Exploring nitrogen electrochemistry at elevated temperatures (Ref: CM/IMP-SF1/2026)

About the Project

A huge amount of nitrogen fixation to ammonia-based fertiliser is required annually to maintain global food supply; it is estimated that artificial fixation accounts for 50% of the terrestrial nitrogen cycle. Current synthesis routes use high temperature and pressure, with hydrocarbon feedstocks providing the required energy and hydrogen. This consumes 2% of global energy production and accounts for 1% of all human CO2 emissions. It also couples food security into energy security, with all the resulting geopolitical uncertainity that involves. An efficient, electrically powered, carbon-free ammonia synthesis process is therefore urgently required. Such a process is also key in realising the vision of ammonia as a truly green hydrogen/energy vector.

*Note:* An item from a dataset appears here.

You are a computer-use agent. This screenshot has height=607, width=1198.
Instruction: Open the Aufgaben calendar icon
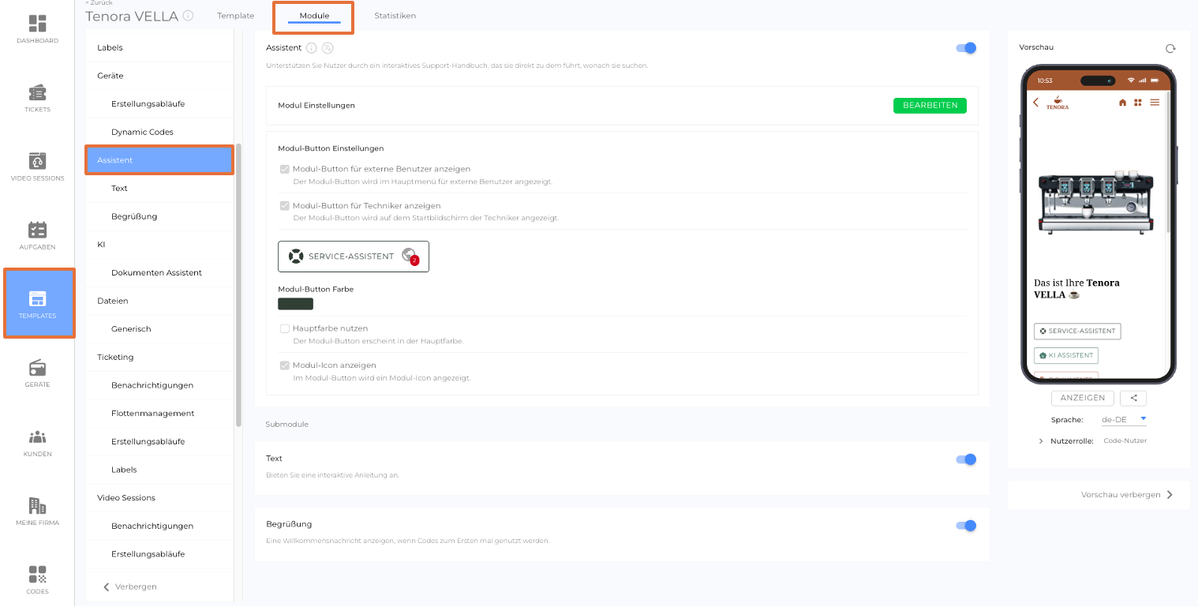coord(37,230)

The primary challenge in electrochemical ammonia synthesis is the low reactivity of nitrogen and the resulting competition from side reactions. This PhD project will seek to address this issue by working with combinations of high temperature electrolytes. These complimentary electrolytes operate at elevated, yet industrially relevant, temperatures ensuring rapid reaction rates, while allowing the spatial separation of the key nitrogen reduction and protonation steps. This will inhibit competing reactions while providing opportunities for tailoring catalytic surfaces for the two steps individually. Research will start with fundamental electrochemistry and progress to electrode and electrolyte preparation and reactor design for efficient catalysis, utilising recent advances in ceramic additive manufacturing (3D printing) as well as in ceramic synthesis.

This project will give the student training in a wide range of skills that are central to the green energy industry: electrochemistry, material science, modelling of electrochemical systems and data analysis. They will be joining a thriving, inclusive Chemistry department with excellent facilities for material synthesis and characterisation and a strong history of industrially applied electrochemistry. The project will be supervised by Dr Ian McPherson, an electrochemist with a wide ranging experience across the temperature and length scales of electrochemistry.

Loughborough University has an applied research culture. In REF 2021, 94% of the work submitted was judged to be top-rated as world-leading or internationally excellent. We are a community based on mutual support and collaboration. Through our Doctoral College there are continual opportunities for building important research skills and networks among your peers and research academics.